こんにちは、ツバサです。
倉庫管理システムの導入を検討することになり、候補のサービスを調べていたら「WMS」という略語がどこにでも出てきた。意味を正確に理解していなかったので調べてみた。
WMSとは
ひとことで言うと、倉庫の中で行われる入荷・保管・ピッキング・出荷・棚卸といった一連の業務をデジタルで管理するシステムのことだ。WMSは「Warehouse Management System」の略で、日本語では「倉庫管理システム」と訳される。

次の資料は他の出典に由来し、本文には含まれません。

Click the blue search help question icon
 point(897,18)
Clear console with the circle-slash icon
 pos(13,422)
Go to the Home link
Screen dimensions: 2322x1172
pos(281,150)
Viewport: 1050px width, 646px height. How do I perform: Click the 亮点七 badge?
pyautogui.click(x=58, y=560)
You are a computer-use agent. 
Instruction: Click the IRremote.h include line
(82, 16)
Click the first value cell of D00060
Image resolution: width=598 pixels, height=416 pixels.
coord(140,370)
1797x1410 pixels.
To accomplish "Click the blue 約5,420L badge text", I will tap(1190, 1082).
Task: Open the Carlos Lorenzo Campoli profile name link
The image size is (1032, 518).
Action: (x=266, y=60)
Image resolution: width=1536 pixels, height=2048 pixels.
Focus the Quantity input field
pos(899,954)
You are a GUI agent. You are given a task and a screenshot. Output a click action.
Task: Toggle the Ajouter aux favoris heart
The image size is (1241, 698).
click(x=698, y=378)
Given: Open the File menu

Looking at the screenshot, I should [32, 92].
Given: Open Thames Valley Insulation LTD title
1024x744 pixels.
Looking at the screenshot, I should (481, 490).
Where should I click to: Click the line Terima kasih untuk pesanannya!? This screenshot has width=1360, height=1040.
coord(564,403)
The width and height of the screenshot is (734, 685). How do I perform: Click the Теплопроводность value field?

ロジザードのWMS解説によると、WMSが管理するのは基幹システムやERPで扱う「理論在庫」ではなく、倉庫にある「実在庫」だ。入出荷の動きに合わせてリアルタイムに数量を更新していくので、今この瞬間に倉庫に何がいくつあるかを正確に把握できる。
似た言葉に「在庫管理システム」があるけど、ITトレンドの解説を読むと違いが整理されていた。在庫管理システムは商品の数量や入出庫履歴の管理が中心。WMSはそれに加えて、倉庫内のどの棚にどの商品を置くかというロケーション管理や、ピッキング指示の発行、作業員への作業割り当てまでカバーする。倉庫の「オペレーション全体」を管理するのがWMSだ。
EC実務で出てくる場面
3PL業者との連携
物流を3PL業者に委託すると、その業者が使っているWMSにアクセスして在庫状況を確認することになる。関通のWMS解説にも書いてあったけど、WMSの管理画面からリアルタイムの在庫数や出荷状況を見られるかどうかは、3PL業者を選ぶときのチェックポイントになる。
ECモールとのデータ連携
楽天やAmazonなど複数モールに出店していると、それぞれの注文データをWMSに取り込んで出荷指示を出す必要がある。WMSが各モールのAPIに対応していれば、注文が入ったら自動で出荷指示が生成されるので、手作業でCSVをダウンロードしてアップロードする手間が省ける。
棚卸の効率化
WMSを使っていない場合、棚卸は手書きの棚卸表とExcelで管理することになる。WMSならバーコードリーダーやハンディターミナルでスキャンするだけで棚卸データが記録されるので、作業時間が大幅に短くなる。ロジスティードのWMS解説でもこの点が紹介されていた。
覚えておきたいポイント
クラウド型が主流になりつつある
以前はサーバーを自社に置くオンプレミス型が多かったけど、最近はクラウド型のWMSが増えている。クラウド型なら初期費用が抑えられるし、月額課金で始められる。EC事業者の規模なら、まずはクラウド型で十分だと思う。ゼンリンデータコムの解説にも導入形態の比較が載っていた。
小規模なうちはExcelでも回せる
SKU数が数十点で日に数件の出荷しかないなら、正直Excelの在庫表で事足りる。WMSの導入にはそれなりのコストがかかるので、出荷件数やSKU数が増えてきて管理が追いつかなくなったタイミングで検討するのが現実的だ。
ECカートやモールとの連携可否を確認する
WMSを選ぶときに見落としがちなのが、自分たちが使っているECカートやモールとの連携対応。Shopify、楽天、Amazonなど、どのプラットフォームとAPI連携できるかは必ず確認したほうがいい。連携できないと結局手動でデータをやりとりすることになり、WMSを入れた意味が半減する。